Discussion on reorganizing gc.cpp #408

Open
ala53 opened this Issue Mar 6, 2015 · 27 comments

Projects

None yet
@ala53
ala53 commented Mar 6, 2015

Per (the nightmarish) PR #403, it was recommended I open an issue to discuss reorganizing gc.cpp.

For those that aren't familiar, gc.cpp is a 36,000 line file which seems to contain the entire garbage collector and gcpriv.h is a 4,000 line header which seems to correspond to gc.cpp.

So, what would be the best way to split gc.cpp into its components.

We could split by function: allocator/ mark phase / sweep phase / deallocator / etc.
We could split by class: gcstatistics / gcmechanisms / gcallocator / etc.
We could split into allocator, deallocator, and garbage collector.
Or something not mentioned here...

What I've identified so far:

  • There are 11 commented #defines for the same function (dprintf).
  • max_generation, something seemingly globally needed, is a private enum hidden in gc.h.
@brianrob
Contributor
brianrob commented Mar 6, 2015

FYI - @Maoni0

@Maoni0 Maoni0 self-assigned this Mar 8, 2015
@lucasmeijer

fwiw, imo it would be very beneficial to the understanding of newcomers to the code to split up gc.cpp into different seperately digestible parts. It's a complicated beast, and a 1mb+ cpp file is really not helping :). @ala53 is not the only one who has run into this problem.

@richlander
Member

@lucasmeijer, @ala53 suggested a few different approaches. Do any of those resonate with you, or you'll wait and see as the conversation progresses?

@lucasmeijer

@richlander, I don't have a good enough overview yet to have an opinion on how to best split it up. I mostly added my comment because #403 was closed with the reason "we wont do PR's that just move stuff around". this code could definitely use some moving around :). how to do it in a way that conceptually makes sense, and does not regress on performance is something I hope others will have good opinions on.

@Maoni0
Member
Maoni0 commented Mar 9, 2015

Hi @ala53, I really appreciate your interest in the GC, but we would prefer not to take these kinds of source file refactoring changes. We’ve had the current structure since CLR started so it is familiar and efficient for those who have worked on it the most. From the guidelines:

please do give priority to the current style of the project or file you're changing

Also splitting up code into multiple files, as Brian pointed out in your PR, would fall under ‘formatting changes’ guidelines:

Formatting changes

Because the code is mirrored with our internal source control system we would like to keep these kinds of changes to a minimum to avoid unnecessary merge conflicts … formatting changes are likely going to be turned down.

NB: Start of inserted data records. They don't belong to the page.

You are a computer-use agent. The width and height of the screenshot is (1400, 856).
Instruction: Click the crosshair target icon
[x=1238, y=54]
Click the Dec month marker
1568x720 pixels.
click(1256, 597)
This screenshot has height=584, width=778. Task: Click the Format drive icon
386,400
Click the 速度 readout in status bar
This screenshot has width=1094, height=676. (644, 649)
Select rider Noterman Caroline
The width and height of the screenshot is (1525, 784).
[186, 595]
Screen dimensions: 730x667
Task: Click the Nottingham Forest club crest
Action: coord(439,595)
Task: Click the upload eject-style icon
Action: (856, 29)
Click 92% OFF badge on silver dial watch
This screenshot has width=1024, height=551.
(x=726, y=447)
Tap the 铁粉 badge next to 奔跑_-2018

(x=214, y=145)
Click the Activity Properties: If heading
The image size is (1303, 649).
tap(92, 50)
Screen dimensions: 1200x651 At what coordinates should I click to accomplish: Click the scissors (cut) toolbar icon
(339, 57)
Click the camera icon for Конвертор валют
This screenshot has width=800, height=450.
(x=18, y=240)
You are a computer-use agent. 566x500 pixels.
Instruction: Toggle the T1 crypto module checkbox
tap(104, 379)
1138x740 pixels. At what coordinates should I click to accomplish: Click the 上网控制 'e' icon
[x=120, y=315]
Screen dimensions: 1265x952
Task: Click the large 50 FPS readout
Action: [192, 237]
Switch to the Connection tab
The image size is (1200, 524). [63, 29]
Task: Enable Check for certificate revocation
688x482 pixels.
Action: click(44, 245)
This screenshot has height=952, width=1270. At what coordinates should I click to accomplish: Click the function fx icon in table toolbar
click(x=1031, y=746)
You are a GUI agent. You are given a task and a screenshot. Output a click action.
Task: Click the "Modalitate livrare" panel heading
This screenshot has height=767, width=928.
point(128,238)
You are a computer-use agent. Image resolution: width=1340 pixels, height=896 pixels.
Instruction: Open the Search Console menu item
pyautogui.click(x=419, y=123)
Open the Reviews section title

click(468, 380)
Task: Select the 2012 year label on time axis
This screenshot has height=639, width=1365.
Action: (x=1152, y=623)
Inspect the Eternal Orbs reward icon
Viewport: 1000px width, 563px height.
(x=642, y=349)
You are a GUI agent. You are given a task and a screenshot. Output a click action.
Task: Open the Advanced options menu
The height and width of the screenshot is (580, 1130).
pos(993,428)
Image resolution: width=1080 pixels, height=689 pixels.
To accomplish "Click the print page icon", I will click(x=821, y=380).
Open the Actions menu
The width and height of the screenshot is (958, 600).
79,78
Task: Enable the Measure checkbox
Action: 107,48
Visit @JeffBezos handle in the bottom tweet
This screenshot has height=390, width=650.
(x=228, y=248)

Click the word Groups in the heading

The dprintf macros you pointed out are strictly only for logging. I left multiple versions there because I use different versions for different things all the time. If you want to add a comment that explains why these different versions are there, that type of change could improve clarity while having very low impact on other branches and we could take it.

I hope this isn’t too discouraging. In the future we can discuss other proposed changes in github issues to avoid investing time in changes we are unlikely to accept.

@Maoni0 Maoni0 closed this Mar 9, 2015
@hbarrington

@Maoni0 not to beat a dead horse, but is there any kind of internal effort at Microsoft to break this up? I understand merge conflicts increase if lots of outside developers are reorganizing code, but it is incredibly hard to read. I'd be surprised if internal teams actually preferred this one-file structure.

@Eyas
Eyas commented Mar 9, 2015

@Maoni0 also, this is not necessarily a task item or work item, nor is it an active pending change (say, a PR), but rather a place to brainstorm about what should happen to GC code.

The arguments for closing that I see here are arguments against accepting a PR right now, not arguments against having this discussion, which would be actionable at a future time.

Would you be able to provide an argument why a discussion is harmful? It seems like the answers are (1) we never want to split up GC, or (2) we already have a plan.

I'd be curious about the arguments/reasonings for both.

@ala53
ala53 commented Mar 9, 2015

@Maoni0

I hope this isn't too discouraging. In the future we can discuss other proposed changes in github issues to avoid investing time in changes we are unlikely to accept.

This discussion was my way of doing so: I wanted to discuss possible ways to clean up gc.cpp. The issue-pull request-issue actually stemmed from me trying to understand how garbage collectors work but the current organization of the GC provides a high barrier to entry/it isn't very easy to understand.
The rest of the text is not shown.